The highly polite nasaru (なさる) and less polite naru (なる) are both used, with nsaru (んさる) being found in the Munakata District. Aside from the standard polite conjugation of nasaru (i.e., nasaimasu (なさいます)), there are a variety of forms derived from the attaching of -masu, including: nasasu (なさす), nasu (なす) and nazasu (なざす). For the progressive and perfect aspects, -tearu (-てある) is used. -Tearu can also be contracted to a less polite variation, -charu (-ちゃる). Below is an example sentence using -tearu.

- Shenshee, nanba shitearu to desu ka? (しぇんしぇー、なんばしてあるとですか? What are you doing sir (to a teacher) (polite)) compared to sensei, nani wo nasatteiru no desu ka? (先生、何をなさっているのですか?) in standard Japanese.

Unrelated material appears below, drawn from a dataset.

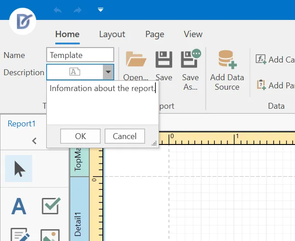The width and height of the screenshot is (295, 241).
Task: Click the Name field containing Template
Action: pos(80,55)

Gozaru (ござる) is used as a highly polite form of iru (いる) and kuru (来る) and as a bound auxiliary, whilst -tsukaasai (-つかあさい, please do…) is used as an equivalent to -te kudasai (-てください). Gozasu (ござす) is used alongside desu (です) and -masu as a polite bound auxiliary, and all forms may have geminate consonant (small tsu (っ)) insertion, for example -massen (-まっせん) as opposed to -masen (-ません), -gozassen (ござっせん) as opposed to -gozasen (-ござせん) and desshou (でっしょう) as opposed to deshou (でしょう). In some areas, such as Fukuoka City and Itoshima, two additional polite bound auxiliaries, -dasu (-だす) and -rasu (-らす), are also used.

=== Particles ===

==== Case-marking and adverbial particles ====
In the western and southern parts of the dialect area, no (の) is used as a nominative case-marking particle (ga (が) in standard Japanese). Ga is also used, but with a slightly distinct meaning. No contains a nuance of respectfulness towards the person being discussed, whilst ga is used for either expressing a degree of self-abasement or humility, or for more clearly emphasising who or what is being discussed. In the eastern part of the dialect area, only ga is used.

Other notable particles include:

- To (と) and tsu (つ) - Used as equivalents to the question-marking particle no (の). Tsu is found exclusively in the western dialect area.
- Ba (ば) – Equivalent to the accusative case-marking particle wo (を). Used predominantly in western and southern areas.
- Sai (さい), sae (さえ), ni (に) and i (い) – All used to indicate direction (ni (に) in standard Japanese).
- Ni (に) and ge (げ) – Both used to indicate the target of an action (just ni in standard Japanese). For example, mi ni iku (見に行く, to go and see) à mi ge iku (見げ行く).

==== Conjunctive, sentence-ending and interjectory particles ====
Western and southern dialect speakers use ken (けん) in place of kara (から, because/so), and kenga (けんが) for emphasis. In the Chikuho area, ki (き) may be used instead. Batten (ばってん) and batte (ばって) are used as equivalents to the contrastive conjunction keredomo (けれども, but/although), whilst taccha(a) (たっちゃ(あ)) functions as a contrastive and hypothetical particle. The particles bai (ばい)and tai (たい), shared among all Hichiku dialects, can be used in place of ja or ya as copulas. Tai is used for self-evident or objectively true statements, whilst bai contains a subjective nuance and is often used to express one’s own thoughts, as well as to share information previously unknown to the listener. The sentence-ending particle na (な) is often elongated to naa (なぁ) or is sometimes said as nee (ねぇ). Another sentence-ending particle, ga (が), is added to express an element of persuasiveness or insistence, whilst the particle kusa (くさ) can be used as both a sentence-ender and interjectory.